In the records that follow, count the lines where the string "screenshot" appears, and give the count with nothing added.

Saved entries:
= Beginning of Section =
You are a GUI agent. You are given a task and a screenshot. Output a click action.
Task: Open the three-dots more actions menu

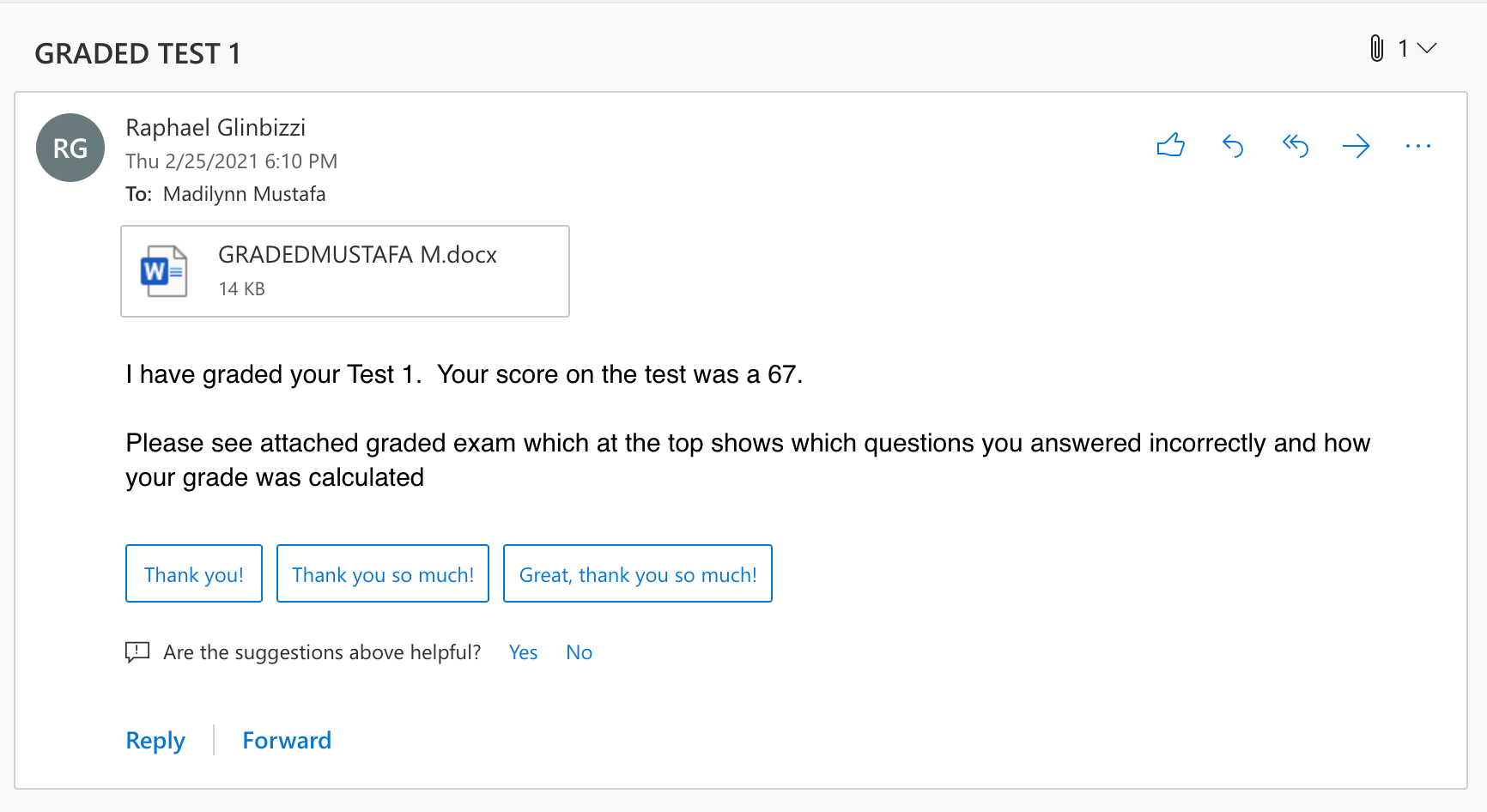(x=1418, y=146)
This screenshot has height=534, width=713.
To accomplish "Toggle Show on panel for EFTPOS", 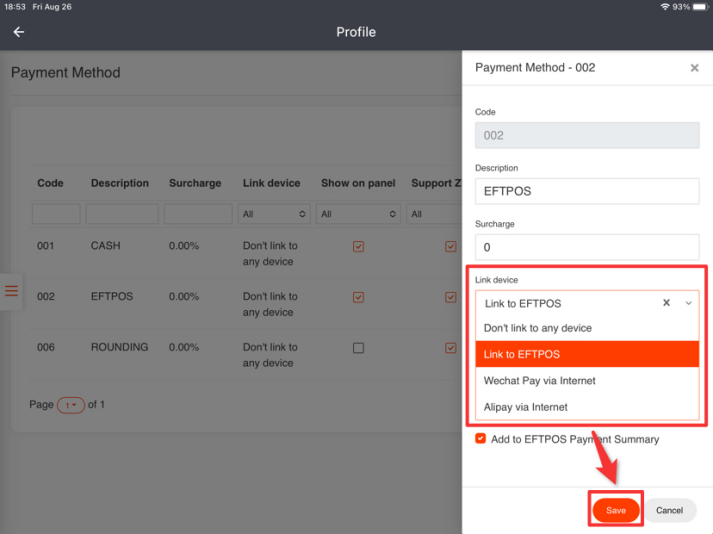I will (358, 297).
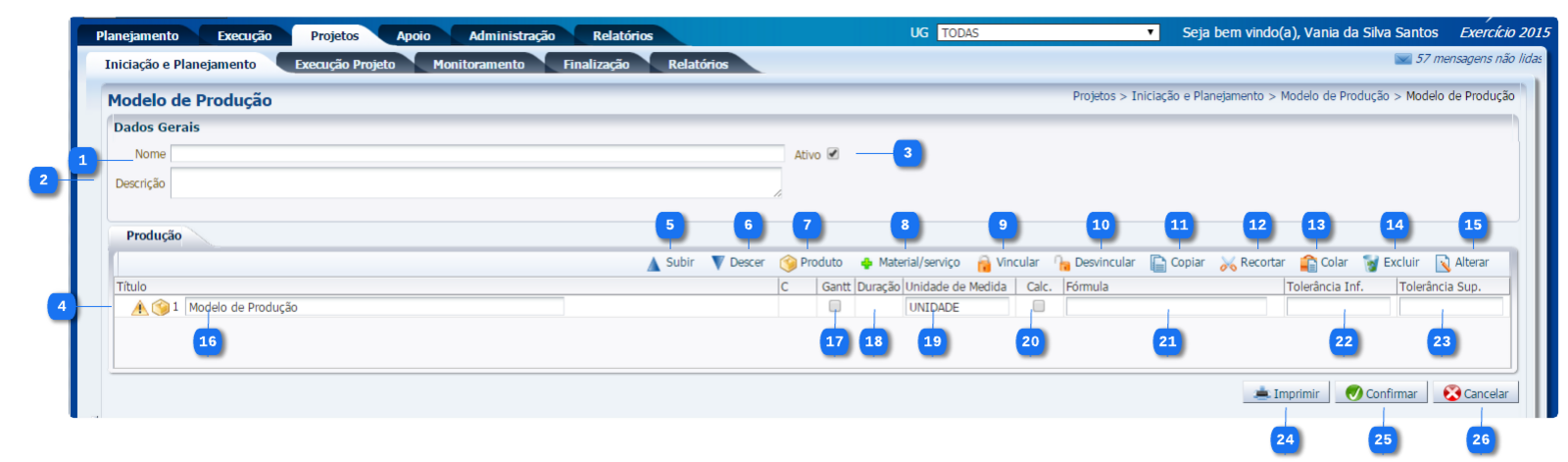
= End of Section =
Your solution: 2